From Fig. 9 that the maximum speed of 43.5 m/s is achieved at the top of the pipe circuit “P”. Therefore, this scheme can be applied in an inverted form, carrying out inlet and outlet of the cooling gas in the lower part of the collector.
Consider submitting a proposal for an inhibitor of the zone most likely to appear hydrate (lower row of pipes). In this case it is necessary to organize the circulation of methanol through the operating unit, handing it to the distribution chamber (collector) and selecting from the collection chamber (collector), accumulate in a special buffer tank, pump and pick up where to apply for recycling.

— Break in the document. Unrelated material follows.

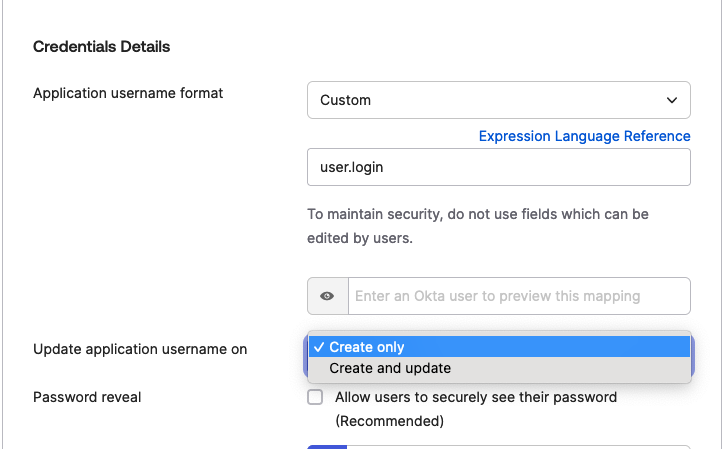This screenshot has width=725, height=449.
Task: Click the Update application username on label
Action: pos(140,349)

Positive aspects of the proposed solutions:
– Break ice and hydrates formed not only in the lower heat exchange tubes, but also to collect and which is especially important in the distribution chamber sections of aircooling;
– The evacuation of water, liquid hydrocarbons, mechanical impurities, etc. of the lower heat exchange tubes, which does not allow developing embryo hydrates and ice;
– Methanol is supplied directly to the zone of hydrate formation in the required amount;
– Create additional thermal resistance to heat flow from the frontal impact of cold air;
– The process may be arranged on a permanent or on an ad hoc (temporary) basis;
– Minimum loss of methanol from the gas.
Forcedfeed methanol can be installed in the end of the auxiliary heat exchanger tubes Tshaped pipe inside diameter 2…3 mm. Methanol by ejecting pressure drop in the gas will be supplied from the distribution chamber into the heat exchange tubes. Ejection of the supporting tube it is advisable to arrange at the bottom wall of the heat exchange pipes to the supply amount of methanol was unnecessary.

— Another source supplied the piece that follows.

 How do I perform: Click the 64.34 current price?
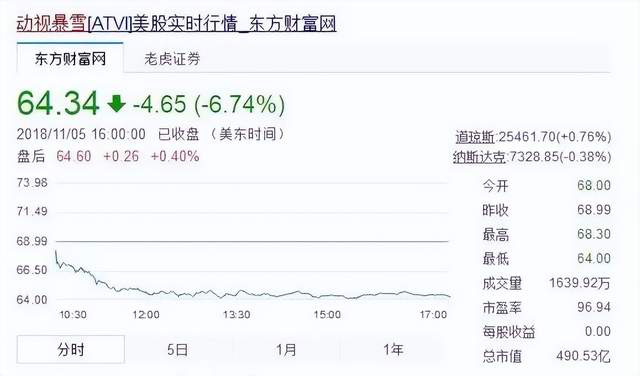(x=58, y=103)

Fig. 10The flow field, the corresponding connection scheme “P1”
Fig. 11Change pressure adjustment reservoir (Scheme “P1”)
Fig. 12The lines of equal pressure values (Scheme “P1”)
Consider the possibility of organizing supply inhibitor compound in an inverted pattern “P”. To ensure a uniform and stable drop ejection pressure of the gas feed location should be moved from the location of methanol at the bottom of the distribution chamber. This circuit connection “P1” and the flow pattern therein are shown in Fig. 10.
The pressure in the vicinity of the input end of the lower part is a fairly uniform (Fig. 11 and 12).
The maximum pressure difference between inlet and outlet manifolds at the bottom and provides a maximum velocity in the lower tube of 33.5 m/s.
2. Conclusions
The results of numerical simulations show the possibility of reducing the formation of hydrates in air coolers by changing the structural connections, manifolds and flow inhibitor in the zone most likely the formation of hydrates.
In terms of technology revealed the following potential solutions to prevent the formation of hydrates in air coolers: the supply of methanol to the lower number of heat exchange tubes sections and recycling it through the air coolers; distribution of the gas flow with increasing from top to bottom row while maintaining the average flow rate at the section.
References

GOST 20 76479. Air Coolers. Types, Basic Parameters and Dimensions.

Molokanov J. K. Processes and Devices Refined. Chemistry, 1980, p. 407.

Patankar S. Numerical Methods for Solving Problems of Heat Transfer and Fluid, Dynamics. Energoizdat, 1984, p. 150.